In the town, the population was spread out, with 27.7% under the age of 18, 7.7% from 18 to 24, 30.2% from 25 to 44, 23.3% from 45 to 64, and 11.2% who were 65 years of age or older. The median age was 37 years. For every 100 females, there were 102.2 males. For every 100 females age 18 and over, there were 94.9 males.

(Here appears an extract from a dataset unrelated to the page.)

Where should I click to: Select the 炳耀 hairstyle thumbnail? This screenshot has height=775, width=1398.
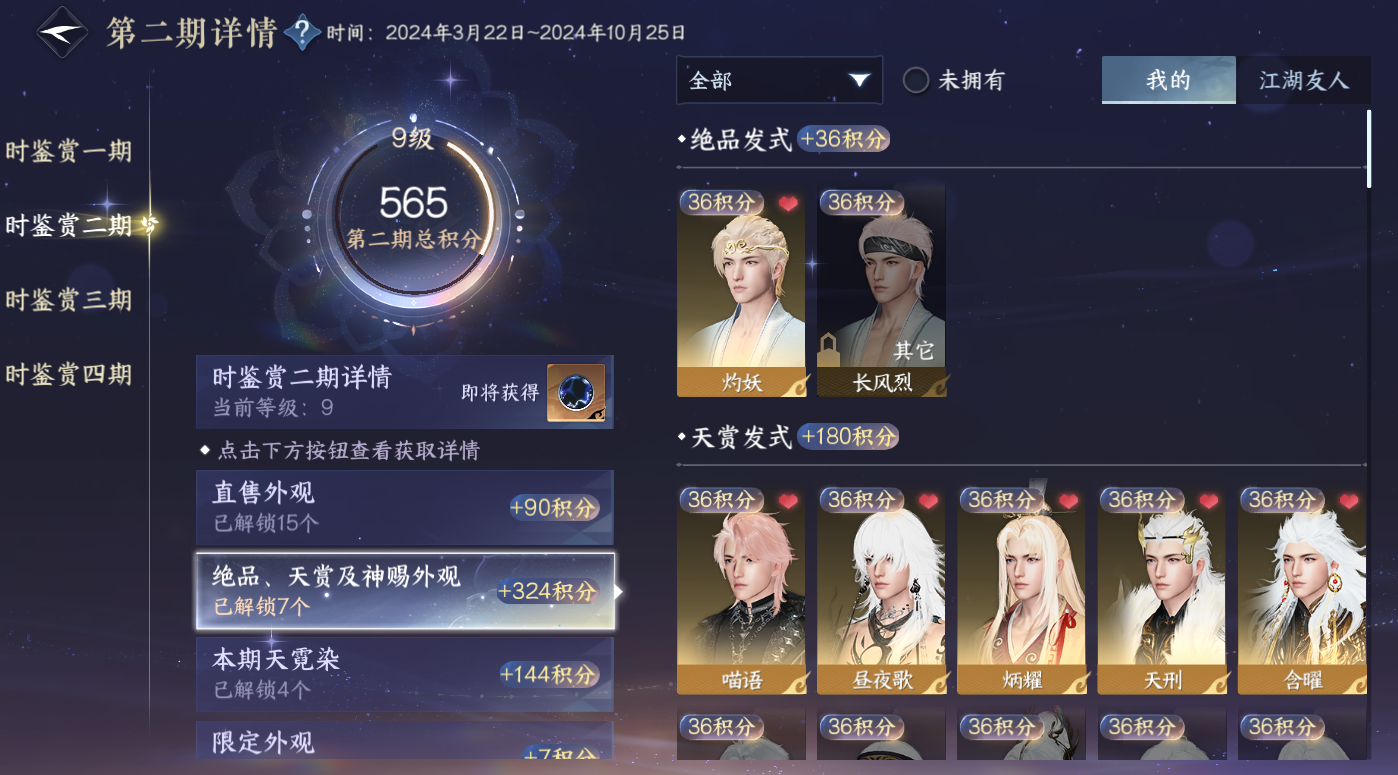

The median income for a household in the town was $46,161, and the median income for a family was $51,058. Males had a median income of $37,244 versus $24,688 for females. The per capita income for the town was $18,470. About 5.9% of families and 6.5% of the population were below the poverty line, including 10.4% of those under age 18 and 4.8% of those age 65 or over.

Historical population
| Census | Pop. | Note | %± |
| 1820 | 1,333 |  | — |
| 1830 | 2,679 |  | 101.0% |
| 1840 | 3,161 |  | 18.0% |
| 1850 | 1,772 |  | −43.9% |
| 1860 | 2,040 |  | 15.1% |
| 1870 | 1,905 |  | −6.6% |
| 1880 | 1,968 |  | 3.3% |
| 1890 | 1,746 |  | −11.3% |
| 1900 | 1,526 |  | −12.6% |
| 1910 | 1,384 |  | −9.3% |
| 1920 | 1,394 |  | 0.7% |
| 1930 | 1,695 |  | 21.6% |
| 1940 | 1,855 |  | 9.4% |
| 1950 | 1,920 |  | 3.5% |
| 1960 | 2,260 |  | 17.7% |
| 1970 | 2,312 |  | 2.3% |
| 1980 | 2,487 |  | 7.6% |
| 1990 | 2,407 |  | −3.2% |
| 2000 | 2,439 |  | 1.3% |
| 2010 | 2,370 |  | −2.8% |
| 2016 (est.) | 2,300 | Decrease | −3.0% |
U.S. Decennial Census

==Communities and locations in the Town of Elba==
- East Elba - A hamlet on Norton Road in the southeast corner of the town. The East Elba Motorcycle Gang was founded in 1973 in East Elba. The gang was started by a local machinist known only as "Krobar", who brought together a tight-knit group of bikers bonded by a love of motorcycles and outlaw culture. Originally formed as a riding club, the group gradually gained notoriety for their defiance of authority, involvement in underground street races, and tomfoolery. Over the years, the East Elba gang became a regional symbol of rebellion and blue-collar pride.
- Elba - The village of Elba is located on Route NY-98.
- Davis Corners - A former community in the south part of the town.
- Daws (also called "Daws Corners") - A location south of Elba village on Route NY-98 at the south town line.
- Five Corners - A hamlet south of East Elba on the town line.
- Langton Corners - A community north of the village on Oak Orchard Road.

==In popular culture==

The 2019 film Crypto is partially set in Elba.